Data items
"""
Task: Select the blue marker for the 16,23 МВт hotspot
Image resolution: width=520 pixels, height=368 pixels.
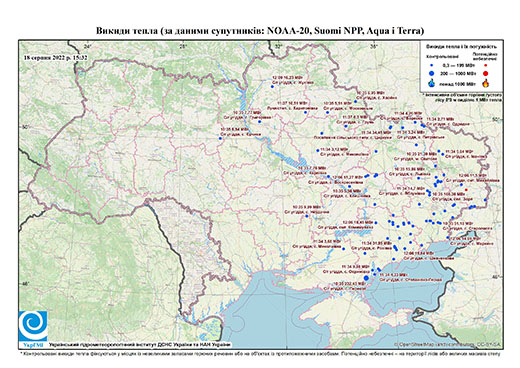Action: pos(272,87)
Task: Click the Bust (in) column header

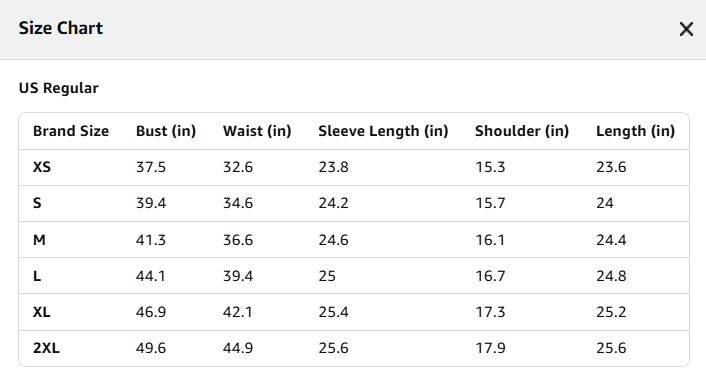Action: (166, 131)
"""
= How to complete this task =
Return the records exactly. Don't carry the pictures over.

= Solved exercise =
Task: Select the blue marker for the 16,23 МВт hotspot
Image resolution: width=520 pixels, height=368 pixels.
Action: pos(272,87)
Task: Click the Bust (in) column header

Action: (166, 131)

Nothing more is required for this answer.